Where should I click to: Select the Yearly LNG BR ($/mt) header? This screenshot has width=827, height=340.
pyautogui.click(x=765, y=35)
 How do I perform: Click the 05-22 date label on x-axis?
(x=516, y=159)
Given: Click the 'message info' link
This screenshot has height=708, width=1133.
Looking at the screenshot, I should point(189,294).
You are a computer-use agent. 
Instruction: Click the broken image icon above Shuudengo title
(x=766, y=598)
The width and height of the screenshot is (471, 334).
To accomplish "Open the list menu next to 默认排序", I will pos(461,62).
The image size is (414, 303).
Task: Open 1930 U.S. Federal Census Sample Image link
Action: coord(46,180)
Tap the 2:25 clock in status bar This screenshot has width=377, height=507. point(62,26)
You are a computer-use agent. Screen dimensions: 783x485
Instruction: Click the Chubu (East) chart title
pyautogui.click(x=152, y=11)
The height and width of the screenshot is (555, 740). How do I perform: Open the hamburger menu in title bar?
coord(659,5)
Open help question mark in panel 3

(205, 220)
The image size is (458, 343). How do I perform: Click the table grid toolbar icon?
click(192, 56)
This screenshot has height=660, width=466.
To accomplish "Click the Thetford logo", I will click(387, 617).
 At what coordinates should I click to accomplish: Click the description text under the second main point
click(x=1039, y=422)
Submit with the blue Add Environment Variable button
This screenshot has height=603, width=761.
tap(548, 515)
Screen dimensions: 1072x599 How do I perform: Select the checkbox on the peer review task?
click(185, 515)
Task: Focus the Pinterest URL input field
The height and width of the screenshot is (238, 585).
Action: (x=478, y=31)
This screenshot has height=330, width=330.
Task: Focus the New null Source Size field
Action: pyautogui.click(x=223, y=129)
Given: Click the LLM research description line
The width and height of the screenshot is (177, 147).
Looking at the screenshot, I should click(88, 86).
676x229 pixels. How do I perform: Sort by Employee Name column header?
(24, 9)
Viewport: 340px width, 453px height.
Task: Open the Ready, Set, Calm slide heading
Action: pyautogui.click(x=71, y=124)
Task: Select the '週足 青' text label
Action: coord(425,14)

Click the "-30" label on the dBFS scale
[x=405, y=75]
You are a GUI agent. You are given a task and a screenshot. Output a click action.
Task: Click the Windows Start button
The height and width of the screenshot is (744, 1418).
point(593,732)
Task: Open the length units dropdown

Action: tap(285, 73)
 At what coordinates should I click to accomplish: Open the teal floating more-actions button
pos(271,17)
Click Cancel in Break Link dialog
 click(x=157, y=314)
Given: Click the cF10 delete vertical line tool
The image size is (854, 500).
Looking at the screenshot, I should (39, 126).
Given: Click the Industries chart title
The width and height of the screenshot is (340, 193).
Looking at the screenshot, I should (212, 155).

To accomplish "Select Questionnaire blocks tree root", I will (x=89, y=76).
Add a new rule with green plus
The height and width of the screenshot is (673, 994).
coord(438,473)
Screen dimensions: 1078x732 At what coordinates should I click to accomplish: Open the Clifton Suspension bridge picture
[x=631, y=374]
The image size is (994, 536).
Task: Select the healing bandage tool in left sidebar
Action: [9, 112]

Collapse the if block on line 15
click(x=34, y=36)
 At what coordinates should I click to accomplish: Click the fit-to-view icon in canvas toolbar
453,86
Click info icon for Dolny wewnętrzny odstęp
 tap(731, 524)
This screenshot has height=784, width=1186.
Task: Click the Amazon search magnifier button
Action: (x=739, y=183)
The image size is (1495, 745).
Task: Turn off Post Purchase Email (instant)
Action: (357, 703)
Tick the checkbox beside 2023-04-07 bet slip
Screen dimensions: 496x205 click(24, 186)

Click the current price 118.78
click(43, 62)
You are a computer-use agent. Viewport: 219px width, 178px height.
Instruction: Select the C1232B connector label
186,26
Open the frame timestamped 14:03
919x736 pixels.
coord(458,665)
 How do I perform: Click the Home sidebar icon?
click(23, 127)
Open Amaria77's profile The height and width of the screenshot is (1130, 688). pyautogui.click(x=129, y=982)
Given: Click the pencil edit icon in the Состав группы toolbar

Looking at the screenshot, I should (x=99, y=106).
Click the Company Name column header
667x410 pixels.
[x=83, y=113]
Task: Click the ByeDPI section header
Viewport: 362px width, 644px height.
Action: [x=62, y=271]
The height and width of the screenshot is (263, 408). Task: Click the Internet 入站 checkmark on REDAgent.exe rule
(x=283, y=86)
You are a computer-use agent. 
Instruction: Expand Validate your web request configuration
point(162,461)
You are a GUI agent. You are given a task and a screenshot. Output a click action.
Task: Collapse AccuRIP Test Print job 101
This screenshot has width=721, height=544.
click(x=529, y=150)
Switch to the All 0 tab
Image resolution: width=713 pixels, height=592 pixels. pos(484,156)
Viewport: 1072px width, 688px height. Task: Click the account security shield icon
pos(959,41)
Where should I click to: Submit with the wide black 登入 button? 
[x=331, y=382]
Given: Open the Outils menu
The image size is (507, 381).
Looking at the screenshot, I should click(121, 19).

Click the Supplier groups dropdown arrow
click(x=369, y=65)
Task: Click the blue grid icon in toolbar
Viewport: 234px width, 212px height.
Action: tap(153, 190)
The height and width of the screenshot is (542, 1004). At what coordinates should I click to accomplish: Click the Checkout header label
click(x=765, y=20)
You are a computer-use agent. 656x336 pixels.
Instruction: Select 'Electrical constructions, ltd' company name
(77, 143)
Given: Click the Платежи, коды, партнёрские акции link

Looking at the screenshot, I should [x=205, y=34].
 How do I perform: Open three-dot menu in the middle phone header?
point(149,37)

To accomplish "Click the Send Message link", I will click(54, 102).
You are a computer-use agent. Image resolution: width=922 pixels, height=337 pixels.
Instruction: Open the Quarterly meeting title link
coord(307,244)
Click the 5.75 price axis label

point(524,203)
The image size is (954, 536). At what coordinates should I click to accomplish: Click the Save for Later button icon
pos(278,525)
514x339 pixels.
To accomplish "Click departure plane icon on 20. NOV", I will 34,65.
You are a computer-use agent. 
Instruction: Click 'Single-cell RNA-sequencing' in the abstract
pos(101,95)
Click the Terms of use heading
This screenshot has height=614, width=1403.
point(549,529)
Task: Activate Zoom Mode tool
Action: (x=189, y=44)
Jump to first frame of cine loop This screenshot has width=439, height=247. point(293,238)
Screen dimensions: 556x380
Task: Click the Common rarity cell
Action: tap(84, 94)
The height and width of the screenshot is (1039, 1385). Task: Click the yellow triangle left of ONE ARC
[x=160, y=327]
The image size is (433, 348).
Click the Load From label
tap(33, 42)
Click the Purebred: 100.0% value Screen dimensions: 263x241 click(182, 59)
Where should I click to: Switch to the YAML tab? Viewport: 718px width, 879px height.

-*-

PROBLEM TO SOLVE: A word-for-word copy of the data above is the goal, so set it all down again.

EXERCISE OUTPUT:
Where should I click to: Select the Yearly LNG BR ($/mt) header? This screenshot has width=827, height=340.
pyautogui.click(x=765, y=35)
 How do I perform: Click the 05-22 date label on x-axis?
(x=516, y=159)
Given: Click the 'message info' link
This screenshot has height=708, width=1133.
Looking at the screenshot, I should point(189,294).
You are a computer-use agent. 
Instruction: Click the broken image icon above Shuudengo title
(x=766, y=598)
The width and height of the screenshot is (471, 334).
To accomplish "Open the list menu next to 默认排序", I will pos(461,62).
The image size is (414, 303).
Task: Open 1930 U.S. Federal Census Sample Image link
Action: coord(46,180)
Tap the 2:25 clock in status bar This screenshot has width=377, height=507. point(62,26)
You are a computer-use agent. Screen dimensions: 783x485
Instruction: Click the Chubu (East) chart title
pyautogui.click(x=152, y=11)
The height and width of the screenshot is (555, 740). How do I perform: Open the hamburger menu in title bar?
coord(659,5)
Open help question mark in panel 3

(205, 220)
The image size is (458, 343). How do I perform: Click the table grid toolbar icon?
click(192, 56)
This screenshot has height=660, width=466.
To accomplish "Click the Thetford logo", I will click(387, 617).
 At what coordinates should I click to accomplish: Click the description text under the second main point
click(x=1039, y=422)
Submit with the blue Add Environment Variable button
This screenshot has height=603, width=761.
tap(548, 515)
Screen dimensions: 1072x599 How do I perform: Select the checkbox on the peer review task?
click(185, 515)
Task: Focus the Pinterest URL input field
The height and width of the screenshot is (238, 585).
Action: (x=478, y=31)
This screenshot has height=330, width=330.
Task: Focus the New null Source Size field
Action: pyautogui.click(x=223, y=129)
Given: Click the LLM research description line
The width and height of the screenshot is (177, 147).
Looking at the screenshot, I should click(88, 86).
676x229 pixels. How do I perform: Sort by Employee Name column header?
(24, 9)
Viewport: 340px width, 453px height.
Task: Open the Ready, Set, Calm slide heading
Action: pyautogui.click(x=71, y=124)
Task: Select the '週足 青' text label
Action: coord(425,14)

Click the "-30" label on the dBFS scale
[x=405, y=75]
You are a GUI agent. You are given a task and a screenshot. Output a click action.
Task: Click the Windows Start button
The height and width of the screenshot is (744, 1418).
point(593,732)
Task: Open the length units dropdown

Action: tap(285, 73)
 At what coordinates should I click to accomplish: Open the teal floating more-actions button
pos(271,17)
Click Cancel in Break Link dialog
 click(x=157, y=314)
Given: Click the cF10 delete vertical line tool
The image size is (854, 500).
Looking at the screenshot, I should (39, 126).
Given: Click the Industries chart title
The width and height of the screenshot is (340, 193).
Looking at the screenshot, I should (212, 155).

To accomplish "Select Questionnaire blocks tree root", I will (x=89, y=76).
Add a new rule with green plus
The height and width of the screenshot is (673, 994).
coord(438,473)
Screen dimensions: 1078x732 At what coordinates should I click to accomplish: Open the Clifton Suspension bridge picture
[x=631, y=374]
The image size is (994, 536).
Task: Select the healing bandage tool in left sidebar
Action: [9, 112]

Collapse the if block on line 15
click(x=34, y=36)
 At what coordinates should I click to accomplish: Click the fit-to-view icon in canvas toolbar
453,86
Click info icon for Dolny wewnętrzny odstęp
 tap(731, 524)
This screenshot has height=784, width=1186.
Task: Click the Amazon search magnifier button
Action: (x=739, y=183)
The image size is (1495, 745).
Task: Turn off Post Purchase Email (instant)
Action: (357, 703)
Tick the checkbox beside 2023-04-07 bet slip
Screen dimensions: 496x205 click(24, 186)

Click the current price 118.78
click(43, 62)
You are a computer-use agent. Viewport: 219px width, 178px height.
Instruction: Select the C1232B connector label
186,26
Open the frame timestamped 14:03
919x736 pixels.
coord(458,665)
 How do I perform: Click the Home sidebar icon?
click(23, 127)
Open Amaria77's profile The height and width of the screenshot is (1130, 688). pyautogui.click(x=129, y=982)
Given: Click the pencil edit icon in the Состав группы toolbar

Looking at the screenshot, I should (x=99, y=106).
Click the Company Name column header
667x410 pixels.
[x=83, y=113]
Task: Click the ByeDPI section header
Viewport: 362px width, 644px height.
Action: [x=62, y=271]
The height and width of the screenshot is (263, 408). Task: Click the Internet 入站 checkmark on REDAgent.exe rule
(x=283, y=86)
You are a computer-use agent. 
Instruction: Expand Validate your web request configuration
point(162,461)
You are a GUI agent. You are given a task and a screenshot. Output a click action.
Task: Collapse AccuRIP Test Print job 101
This screenshot has width=721, height=544.
click(x=529, y=150)
Switch to the All 0 tab
Image resolution: width=713 pixels, height=592 pixels. pos(484,156)
Viewport: 1072px width, 688px height. Task: Click the account security shield icon
pos(959,41)
Where should I click to: Submit with the wide black 登入 button? 
[x=331, y=382]
Given: Open the Outils menu
The image size is (507, 381).
Looking at the screenshot, I should click(121, 19).

Click the Supplier groups dropdown arrow
click(x=369, y=65)
Task: Click the blue grid icon in toolbar
Viewport: 234px width, 212px height.
Action: tap(153, 190)
The height and width of the screenshot is (542, 1004). At what coordinates should I click to accomplish: Click the Checkout header label
click(x=765, y=20)
You are a computer-use agent. 656x336 pixels.
Instruction: Select 'Electrical constructions, ltd' company name
(77, 143)
Given: Click the Платежи, коды, партнёрские акции link

Looking at the screenshot, I should [x=205, y=34].
 How do I perform: Open three-dot menu in the middle phone header?
point(149,37)

To accomplish "Click the Send Message link", I will click(54, 102).
You are a computer-use agent. Image resolution: width=922 pixels, height=337 pixels.
Instruction: Open the Quarterly meeting title link
coord(307,244)
Click the 5.75 price axis label

point(524,203)
The image size is (954, 536). At what coordinates should I click to accomplish: Click the Save for Later button icon
pos(278,525)
514x339 pixels.
To accomplish "Click departure plane icon on 20. NOV", I will 34,65.
You are a computer-use agent. 
Instruction: Click 'Single-cell RNA-sequencing' in the abstract
pos(101,95)
Click the Terms of use heading
This screenshot has height=614, width=1403.
point(549,529)
Task: Activate Zoom Mode tool
Action: (x=189, y=44)
Jump to first frame of cine loop This screenshot has width=439, height=247. point(293,238)
Screen dimensions: 556x380
Task: Click the Common rarity cell
Action: tap(84, 94)
The height and width of the screenshot is (1039, 1385). Task: Click the yellow triangle left of ONE ARC
[x=160, y=327]
The image size is (433, 348).
Click the Load From label
tap(33, 42)
Click the Purebred: 100.0% value Screen dimensions: 263x241 click(182, 59)
Where should I click to: Switch to the YAML tab? Viewport: 718px width, 879px height.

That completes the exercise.